Commander Sreehari S, posted at INS Agrani in Coimbatore, said India last conducted an IFR in 2001 to mark 50 years of the Republic. The 2026 edition coincides with the 75th anniversary. He said the maritime domain has become central to India’s foreign policy and strategic outreach. With threats such as piracy, climate change, illegal fishing, and economic inequality growing, multilateralism has emerged as indispensable to collective security and sustainable growth. Maritime challenges transcend borders, making collaboration essential. Hence, India has positioned the Navy as a key architect of multilateral engagement, he said.
New Delhi’s efforts to strengthen regional maritime capacities include gifting platforms such as a corvette to Vietnam, fast interceptor craft to Mozambique, and commissioning a Maritime Rescue Coordination Centre in Sri Lanka.
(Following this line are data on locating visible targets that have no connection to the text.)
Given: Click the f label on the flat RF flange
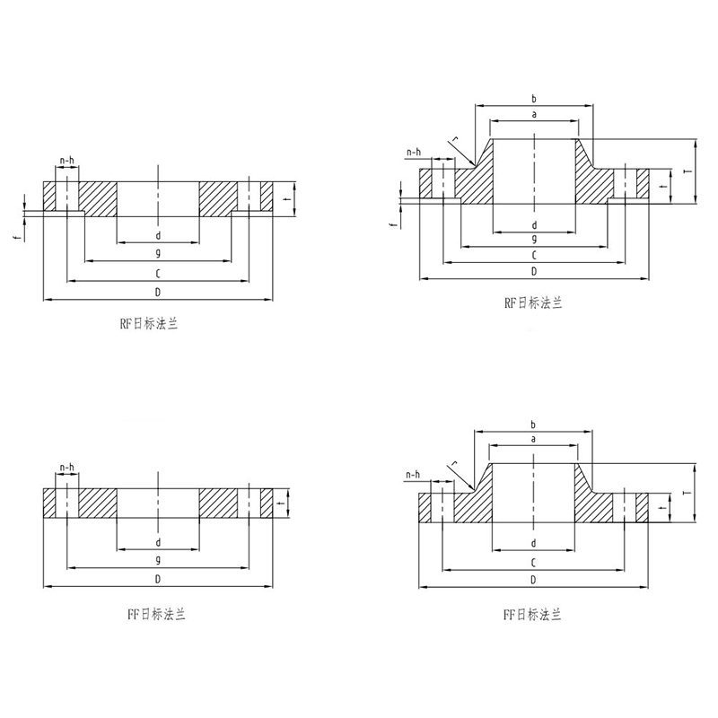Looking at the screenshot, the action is (x=17, y=238).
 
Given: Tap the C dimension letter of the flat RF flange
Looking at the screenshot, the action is (x=158, y=274).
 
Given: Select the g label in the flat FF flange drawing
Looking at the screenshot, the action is (x=158, y=559).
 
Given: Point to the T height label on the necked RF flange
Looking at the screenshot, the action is (x=686, y=171).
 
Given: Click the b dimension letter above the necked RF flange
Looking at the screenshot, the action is (x=533, y=98).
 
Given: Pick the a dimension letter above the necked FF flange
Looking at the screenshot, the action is (x=533, y=439).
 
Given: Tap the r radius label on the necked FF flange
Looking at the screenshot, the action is (x=455, y=463).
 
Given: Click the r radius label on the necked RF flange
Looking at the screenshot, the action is (x=455, y=137).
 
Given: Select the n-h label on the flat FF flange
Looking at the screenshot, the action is (x=66, y=467).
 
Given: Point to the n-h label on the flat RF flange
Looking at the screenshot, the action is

India’s reputation as a dependable partner is shaped by its Humanitarian Assistance and Disaster Relief responses across the Indo-Pacific.
In October, while addressing senior military leaders of UN Troop Contributing Countries in New Delhi, Defence Minister Rajnath Singh reiterated India’s commitment to a rules-based international order and called for reforming outdated multilateral structures. Naval diplomacy, he said, remains a vital component of India’s strategic toolkit. The India-China dynamic in the Indian Ocean Region (IOR), marked by intense competition without naval confrontation, reflects the importance of calibrated maritime engagement.
Today, the Indian Navy participates in nearly 20 bilateral exercises, including SIMBEX, Varuna and CORPAT, and several multilateral engagements such as QUAD, MILAN, Malabar and Konkan. Institutions such as the Indian Ocean Naval Symposium, launched by India in 2008, have evolved into platforms for dialogue, coordination and cooperative security planning.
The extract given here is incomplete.